- **To do**: Only the lines from the one containing "Task: Click the" through the end of the entries are to be copied, exactly and without pictures, please.

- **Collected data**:
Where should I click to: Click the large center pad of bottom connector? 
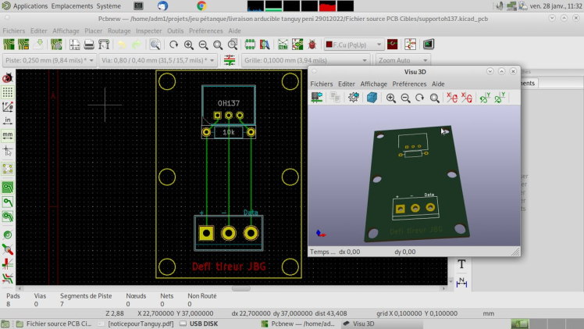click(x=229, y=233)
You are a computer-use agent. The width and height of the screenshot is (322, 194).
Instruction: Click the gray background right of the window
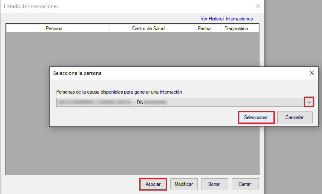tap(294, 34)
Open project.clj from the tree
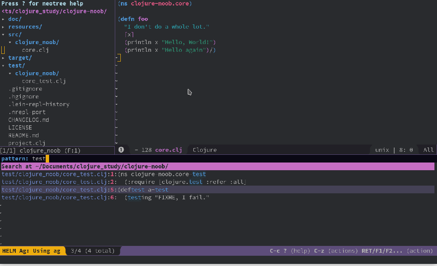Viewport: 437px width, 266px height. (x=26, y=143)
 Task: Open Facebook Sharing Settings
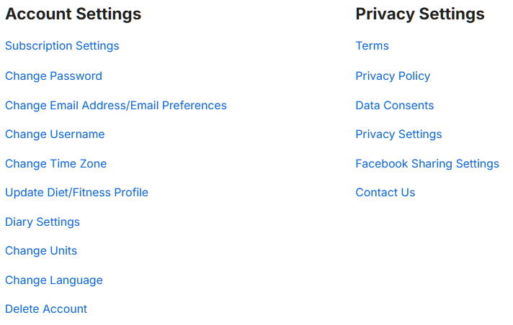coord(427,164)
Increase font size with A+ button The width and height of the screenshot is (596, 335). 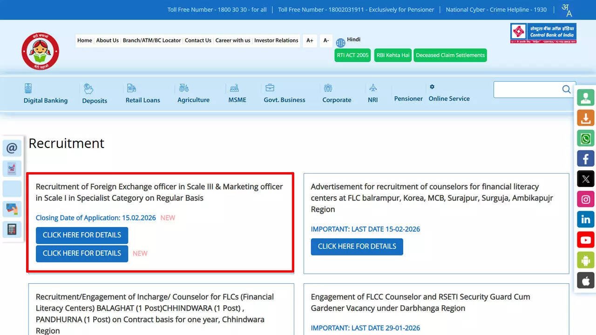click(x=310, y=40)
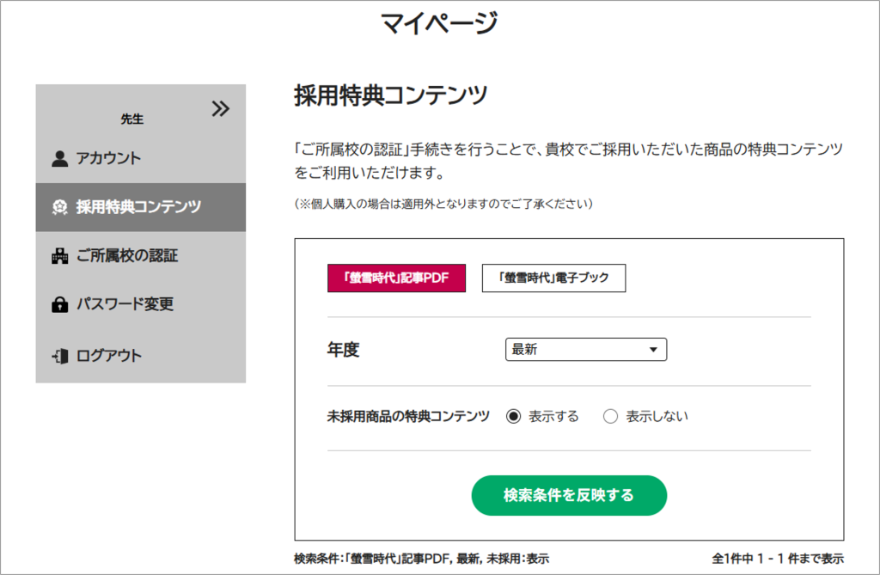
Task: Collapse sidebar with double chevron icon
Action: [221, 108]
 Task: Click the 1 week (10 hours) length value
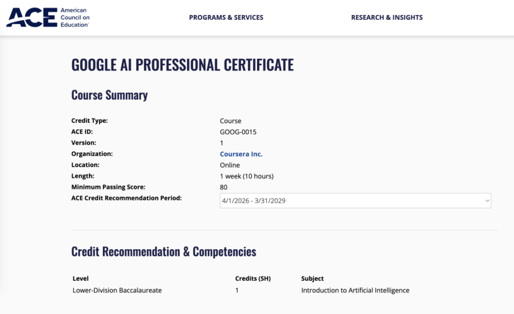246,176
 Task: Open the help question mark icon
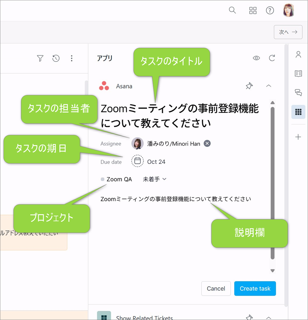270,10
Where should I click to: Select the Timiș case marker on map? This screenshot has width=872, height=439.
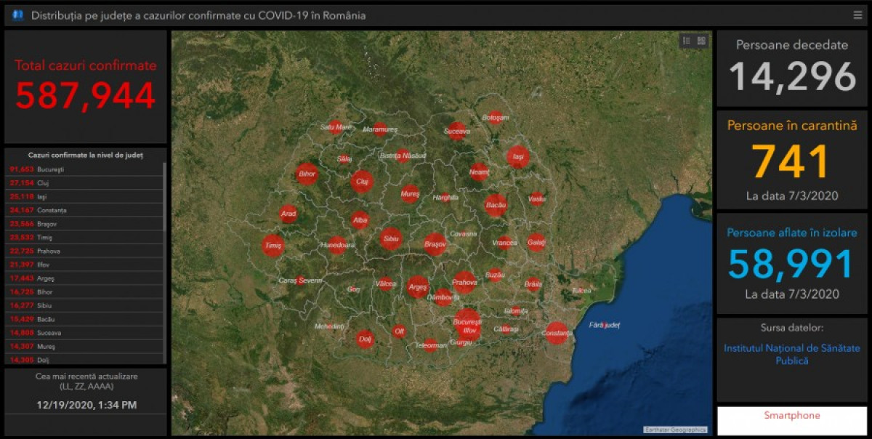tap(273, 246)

- **Result of the task**:
 Task: Click the 1 week (10 hours) length value
246,176
 Task: Open the help question mark icon
270,10
Where should I click to: Select the Timiș case marker on map? This screenshot has width=872, height=439.
tap(273, 246)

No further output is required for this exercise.